Sources of farm animal biodiversity, how to use it in animal production


and how to save it for the future are discussed. Biodiversity of farm animals is of
a peculiar type being artificially created by humans through artificial selection
and artificial insulation of breeds and strains. Ancient breeds, which currently
are called local breeds, have been formed more or less from instinct.
Understanding of artificial selection became much later in the 19th century when
the first mouton breeds of sheep and beef breeds of cattle have been created.
Artificial insulation of reproduction in farm animal populations started with the
“stud book” of the English Thorough Blood Horse. There are now “stud books”

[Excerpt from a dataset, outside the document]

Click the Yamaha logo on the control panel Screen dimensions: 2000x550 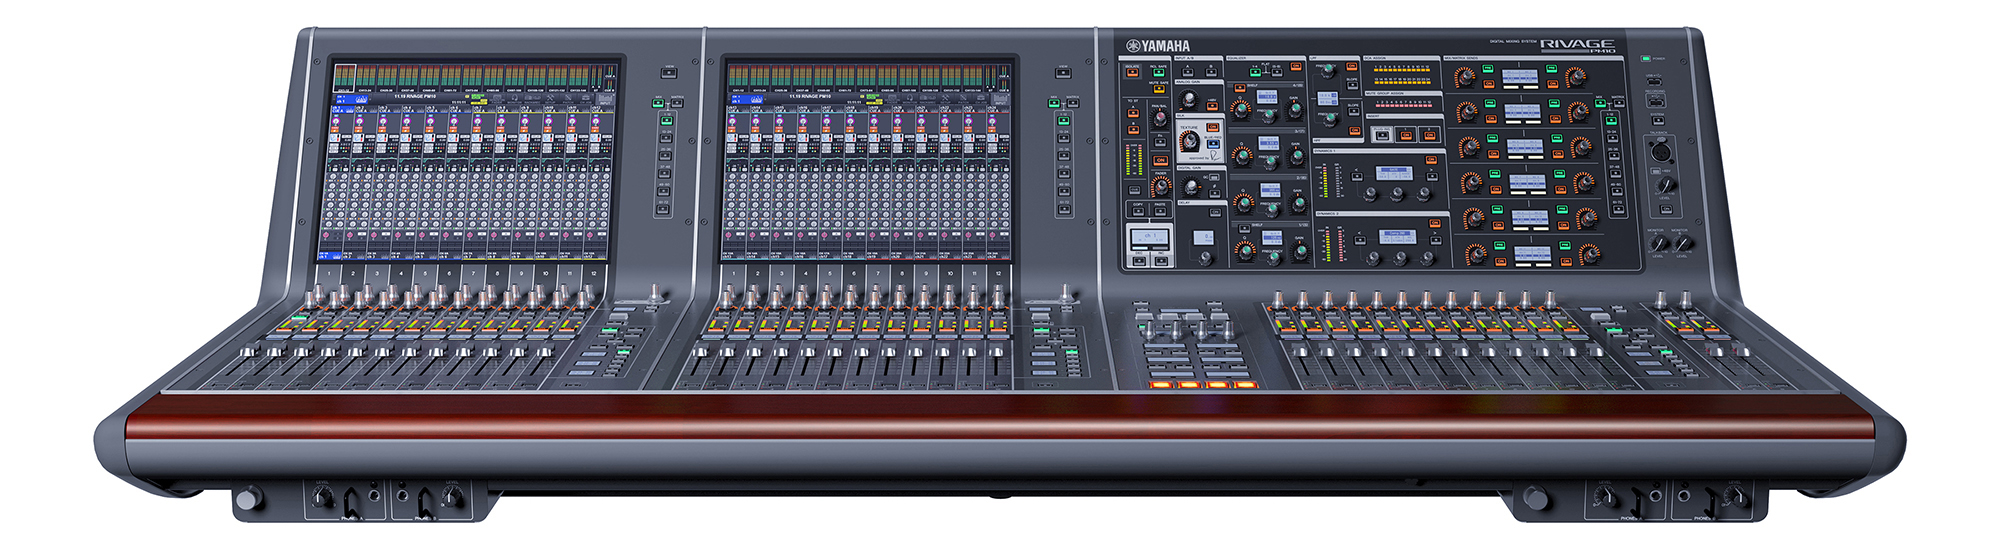coord(1158,46)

for horses and donkeys, “herd books” for cattle and pigs, “flock books” for
sheep and birds. Since within domestic genetic species of animals the natural
mechanisms, molecular and behavioral, of reproductive insulation don’t act,
there is a permanent danger loosing the reproductive insulation of breeds or
strains by “cross” reproduction. Genetic variability and biodiversity are
different things. In order to conserve biodiversity inside farm animal genetic
species closed reproduction of breeds and strains has to be respected.
Biodiversity of farm animal populations may be saved ‘in situ” conserving active
breeds and “ex situ” preserving anabiotic genetic material from in critical state
populations. Legal regulations, adequate institutions and a clever management
are the only ones guaranties for keeping on biodiversity in animal production.